Currently Reading: Parenting with Love: Making a Difference in a Day (the only parenting book I read with consistency; I keep it on my nightstand and it’s only 80 pages – bonus!). Sorry, nothing too exciting here.
Comfort Reading: Anything by Juliet Marillier (but mostly the Sevenwaters Trilogy). Her books are like the ultimate comfort reading to me and I can reread them over and over and still devour the stories. I always swore I was not and never would be a fantasy fan but she changed me. I’ve never read an author that can weave a story like she can.
A Book Everyone Else Seemed to Love, But I Don’t Like: I’m almost scared to admit this since it has an almost cult-like following: Edenbrooke. Just couldn’t get through it. I love clean, witty romances but this was just too much cheeseball and twirling for me. (Oh, and the Twilight series, too, but I may regret admitting that when my house gets egged by Twilight-loving mobs.)
A Book on My To-Read List: Seabiscuit: An American Legend by Laura Hillenbrand (not that I’m overly interested in horses but I loved Unbroken so, so much and I want to give it a try). Also The Night Circus by Erin Morgenstern.

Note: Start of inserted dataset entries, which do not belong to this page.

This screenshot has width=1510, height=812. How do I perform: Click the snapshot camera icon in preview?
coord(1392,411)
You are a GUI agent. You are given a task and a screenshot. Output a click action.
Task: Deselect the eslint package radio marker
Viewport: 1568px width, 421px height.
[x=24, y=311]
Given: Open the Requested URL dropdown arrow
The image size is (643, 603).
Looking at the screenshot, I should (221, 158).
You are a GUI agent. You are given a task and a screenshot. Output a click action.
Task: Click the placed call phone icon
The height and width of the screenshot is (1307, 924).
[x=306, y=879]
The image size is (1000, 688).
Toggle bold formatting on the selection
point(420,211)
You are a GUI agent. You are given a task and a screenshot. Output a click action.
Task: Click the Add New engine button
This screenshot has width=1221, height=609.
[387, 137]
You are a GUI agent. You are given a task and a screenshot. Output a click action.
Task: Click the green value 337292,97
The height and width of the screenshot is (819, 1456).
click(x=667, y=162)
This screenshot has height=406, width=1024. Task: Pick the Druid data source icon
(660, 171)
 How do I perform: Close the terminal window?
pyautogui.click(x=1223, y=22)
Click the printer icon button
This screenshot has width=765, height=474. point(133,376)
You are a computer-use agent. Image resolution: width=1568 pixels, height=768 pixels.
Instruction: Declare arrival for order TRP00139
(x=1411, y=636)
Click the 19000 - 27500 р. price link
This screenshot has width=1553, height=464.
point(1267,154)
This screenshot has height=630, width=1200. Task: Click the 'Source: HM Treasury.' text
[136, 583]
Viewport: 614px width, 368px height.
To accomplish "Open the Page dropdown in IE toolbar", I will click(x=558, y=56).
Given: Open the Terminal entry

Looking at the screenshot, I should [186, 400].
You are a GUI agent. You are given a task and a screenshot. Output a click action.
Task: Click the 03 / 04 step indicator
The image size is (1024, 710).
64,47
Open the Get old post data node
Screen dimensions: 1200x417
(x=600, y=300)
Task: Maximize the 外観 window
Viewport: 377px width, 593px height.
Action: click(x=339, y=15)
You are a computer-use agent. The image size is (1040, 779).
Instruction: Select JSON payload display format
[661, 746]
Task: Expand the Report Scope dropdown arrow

The Book I’m Most Likely to Recommend to Someone Else: Winter Sea or The Rose Garden by Susanna Kearsley. She is such a fabulous storyteller and I love the slight paranormal twists (I stopped recommending J. Marillier because so many people are convinced they don’t like fantasy and I wasn’t sure I could still be friends with people if they read her books and didn’t like them. Kidding. Kind of.). Also, it’s an oldie and kind of long and you have to really love reading history/romance type books but Zemindar by Valerie Fitzgerald (Ernest Hemingway’s daughter) is just wonderful.
Thanks, Mel. I laughed aloud about the forbidden Sweet Valley High books – same at my house!